Все немецкое населенье
выселялось. Что делать, война.
Поначалу все же собрав
одеяло, ложку и кружку,
оросив слезами подушку,

все возможности перебрав:
— Не пойду! (с немецким упрямством)
Пусть меня волокут тягачом!
Никуда! Никогда! Нипочем!

 

Между тем надежно упрятан
в клубы дыма
                  Казанский вокзал,
как насос, высасывал лишних
из Москвы и окраин ближних,
потому что кто-то сказал,
потому что кто-то велел.
Это все исполнялось прытко.
И у каждого немца белел
желтоватый квадрат открытки.

 

А в открытке три слова стояло:
ложка, кружка и одеяло.

 

Но, застлав одеялом кровать,
ложку с кружкой упрятав в буфете,
порешила не открывать
никому ни за что на свете
немка, смелая баба была.

 

Что ж вы думаете? Не открыла,
не ходила, не говорила,
не шумела, свету не жгла,
не храпела, печь не топила.
Люди думали — умерла.

 

— В этом городе я родилась,
в этом городе я и подохну:
стихну, онемею, оглохну,
не найдет меня местная власть.

 

Как с подножки, спрыгнув с судьбы,
зиму всю перезимовала,
летом собирала грибы,
барахло на «толчке» продавала
и углы в квартире сдавала.
Между прочим, и мне.

 

Дабы
в этой были не усомнились,
за портретом мужским хранились
документы. Меж них желтел
той открытки прямоугольник.

 

Я его в руках повертел:
об угонах и о погонях
ничего. Три слова стояло:
ложка, кружка и одеяло.

 

Слуцкий действительно любил старух.


Любил их несгибаемость, трезвость, практичность, в конечном итоге – их соответствие эпохе. Пламенный советский «пионер», он, несмотря на это, с восхищением отзывается как о старухе «из бывших», которая, «конечно, не простила» убийц своего «белого» сына, так и о немке, «с немецким упорством» отстоявшей свою маленькую частную жизнь в период поголовной высылки «русских немцев» в Сибирь.

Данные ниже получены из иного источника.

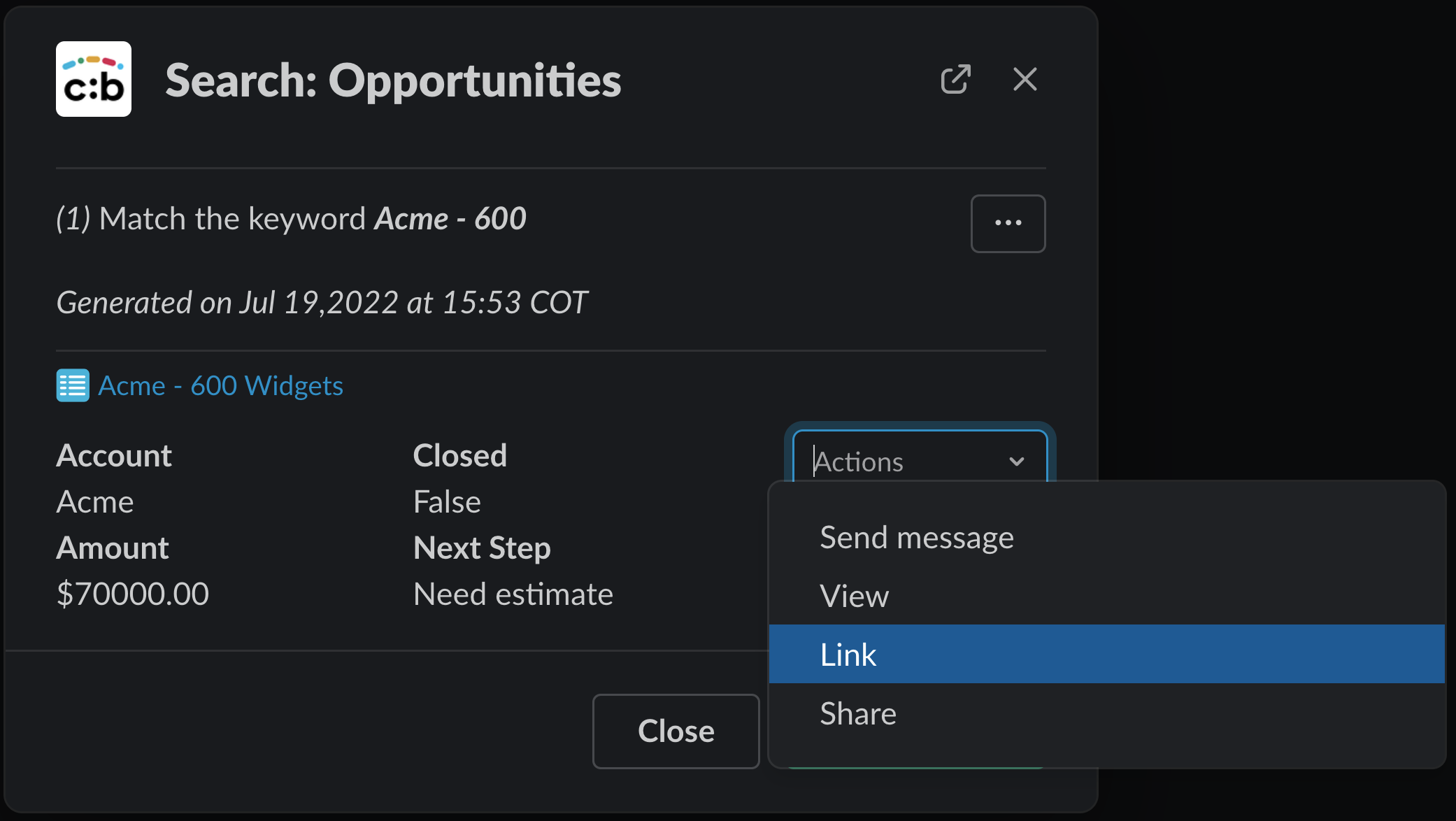This screenshot has width=1456, height=821.
Task: Click the False value under Closed
Action: point(447,501)
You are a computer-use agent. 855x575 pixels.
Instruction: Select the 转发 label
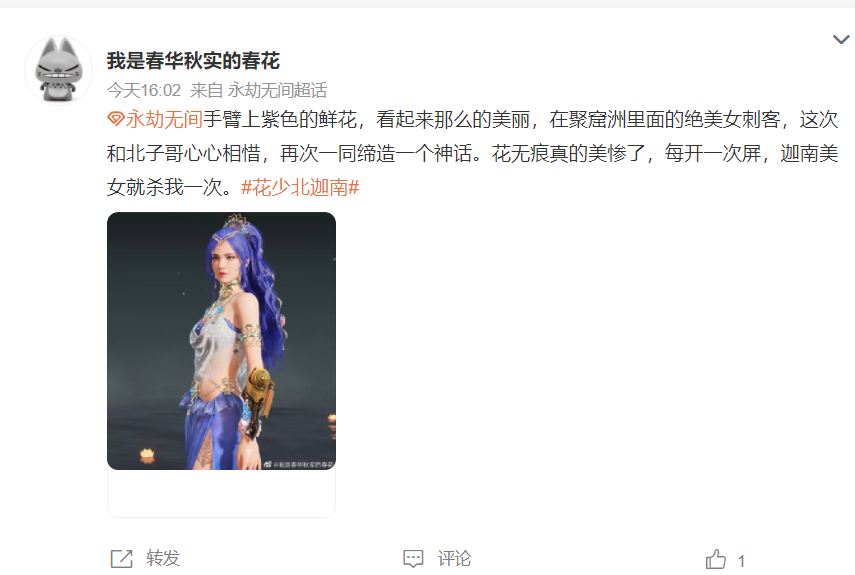[163, 558]
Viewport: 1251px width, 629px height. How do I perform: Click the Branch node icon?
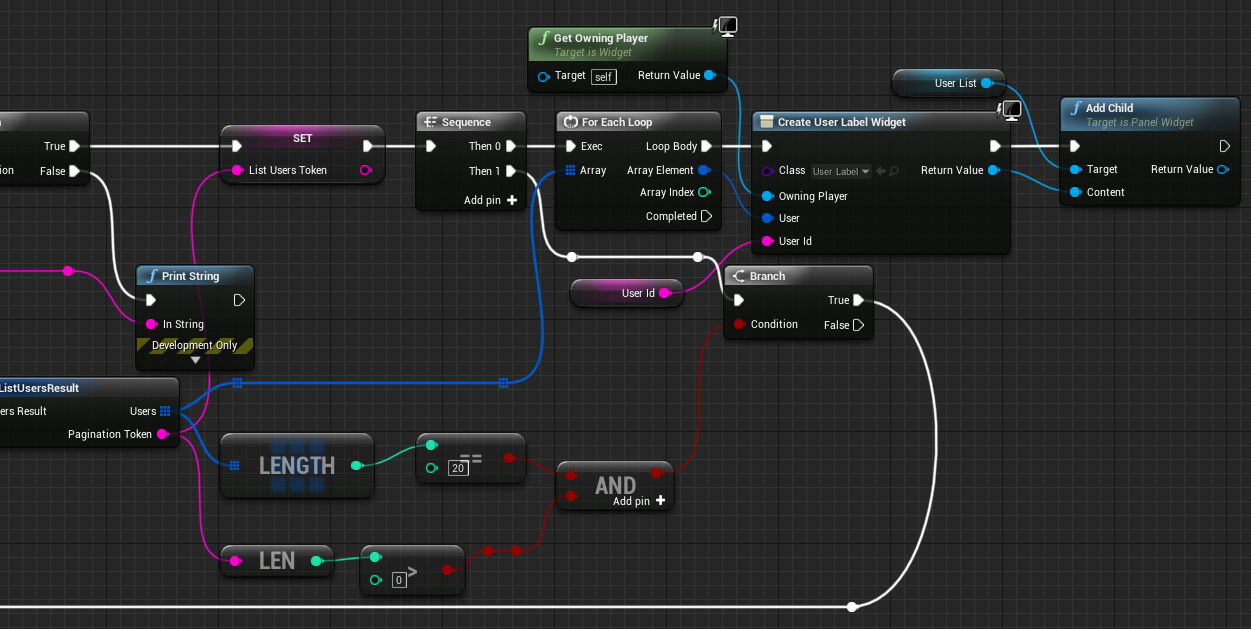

В основе знаменитого стихотворения «Немка» – эпизод биографии самого Слуцкого, после возвращения с войны в звании майора снимавшего различные московские углы, в том числе и у немецкой старухи, рассказывавшей постояльцам свою поучительную историю. Немку от жерновов истории спасла ее трезвость («Эти вещи вещают беду / И грозят большой заварушкой» – буквально читает между строк «дочь какого-то шваба иль гота», получив по-советски уклончивое предписание явиться с указанными предметами на вокзал, сродственное многочисленным предписаниям эпохи большого террора, – зайти и отметиться, зайти и расписаться… – выполнив которые, люди зачастую пропадали навсегда), смелость и готовность отстаивать свою буквально вырванную из рук «местной власти» свободу.   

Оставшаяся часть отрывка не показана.